#### Reading passage
● ● ● ● ●

An attack by Katrina's pet raptor on Gustaf that sees the bird rip out his eyes, a motif Corman would revisit in The Masque of the Red Death (1964), before he plunges down a jagged cliff face. Ilsa appears to the Baron in her crypt under a film of Vaseline, and the laborious functions of a pulley system opening a gate that connects the crypt to the sea, like a visual signature for the film’s general, hand-cranked charm. It’s also tantalising to try and guess which parts of the film were made by its various subcontracting auteurs. Hall’s touch seem plain in the shots of the corrugated ocean with its seams of sparkling sunlight. Something of Hellman’s spacious, suggestive detachment is apparent in the beach sequences, whilst Bogdanovich and Coppola would go on to playfully regard their roots in this sort of fare in ways both overt (Targets) and inferred (Bram Stoker's Dracula, 1992; Twixt, 2011). The anticipations of Nicholson’s later role in The Shining (1981) include, on top of the many scenes of him hunting the enigmatic presences in the castle, a climax that involves in him receiving a rude shock whilst kissing a woman. Corman’s intriguing portrait of revenant fury made corporeal in the image of a woman overpowering a man, depicted in House of Usher, recurs here in a final sequence as Ilsa drags the Baron down to his death in the flooding crypt. Stefan also perishing trying to save them, in a sequence that’s jarringly spectacular given how necessarily minimalist the rest of the film is, and induces a bit of cringing as Karloff, who was in his seventies and looked like he was in his nineties by this time, is battered by surging water with game trouper’s grit nonetheless.

● ● ● ● ●

#### Material supplied

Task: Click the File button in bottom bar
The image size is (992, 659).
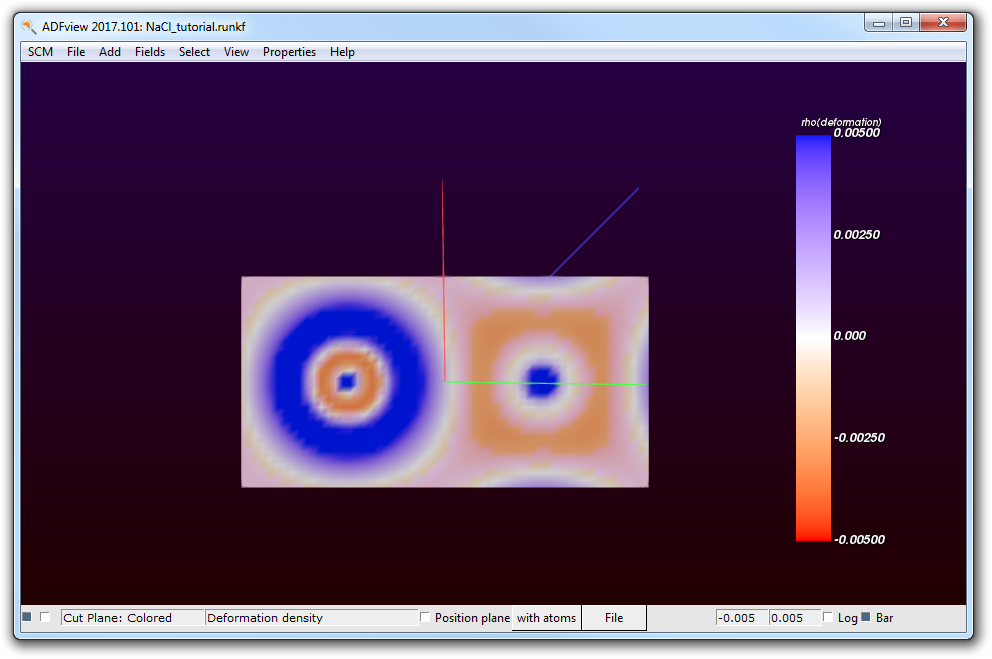Action: tap(614, 618)
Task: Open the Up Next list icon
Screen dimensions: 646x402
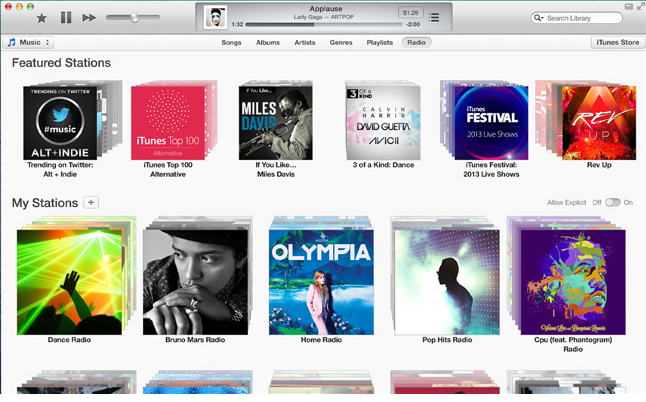Action: [434, 18]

● ● ● ● ●

#### Your objective
In the film review above, which later Corman film revisits the motif of a bird ripping out a man's eyes?

#### Solution below
The Masque of the Red Death (1964).